How do you replace it easily and align the binary log positions? You can't without doing some very complicated and error prone binary log analysis.

So, now you have to restore all three servers from a backup. Wait, was that backup taken at the same moment in time? Nope, because there's no way to make a transactional backup across multiple servers. So, you're left with broken replication and attempting to fix it with pt-table-checksum and pt-table-sync...or rebuilding the entire cluster from scratch.
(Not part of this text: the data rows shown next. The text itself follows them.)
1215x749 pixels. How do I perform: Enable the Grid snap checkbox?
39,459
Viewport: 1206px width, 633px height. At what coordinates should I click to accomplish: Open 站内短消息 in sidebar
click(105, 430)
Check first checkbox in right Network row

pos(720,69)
In your particular case, I adamantly advise against using pt-table-sync. Why ? Running pt-table-sync will create a script that you can run on the Slave so that the Slave will end up looking like its Master. THAT WILL DELETE DATA FROM THE SLAVE THAT ORIGINATED FROM THAT SLAVE IN ITS ROLE AS A MASTER !!! This is why I upvoted AaronBrown's answer and I wrote a comment on AaronBrown's answer as to why I liked his answer stating

I have to agree with your answer because I have had to do just what you are saying with some clients. In some cases, if you do not remember to precede the output of pt-table-sync with "SET SQL_LOG_BIN=0;", unintended changes may cascade and you end up chasing your tail like a crazed dog. Error prone, indeed !!!

WHAT TO DO NEXT ...

To sync each node, you will have to perform the following:

From ServerA (Master) to ServerB (Slave)

STEP 01) On the Master, create dumpfile with binary log disabled in your session as first line

STEP 02) mysqldump from Master without overwriting (using --insert_ignore)

MYSQL_USER=root
MYSQL_PASS=rootpassword
MYSQL_CONN="-u${MYSQL_USER} -p${MYSQL_PASS}"
DUMPFILE=/path/to/MasterDumpFile.sql
MYSQLDUMP_OPTIONS="--single-transaction --no-create-info --insert-ignore"
SQL="SELECT schema_name FROM information_schema.schemata"
SQL="${SQL} WHERE schema_name NOT IN ('information_schema','mysql','performance_schema')"
DBLIST=`mysql ${MYSQL_CONN}`
echo "SET sql_log_bin = 0;" > ${DUMPFILE}
mysqldump ${MYSQL_CONN} ${MYSQLDUMP_OPTIONS} >> ${DUMPFILE}

STEP 03) Move the dumpfile to the Slave

STEP 04) Execute the DumpFile on the Slave

STEP 05) Repeat Steps 1-4 for ServerB (Master) and ServerC (Slave)

STEP 06) Repeat Steps 1-4 for ServerC (Master) and ServerD (Slave)

STEP 07) Repeat Steps 1-4 for ServerD (Master) and ServerA (Slave)

When done, all nodes should look identical.

Sorry I don't have an automatic solution, but this is the next best thing.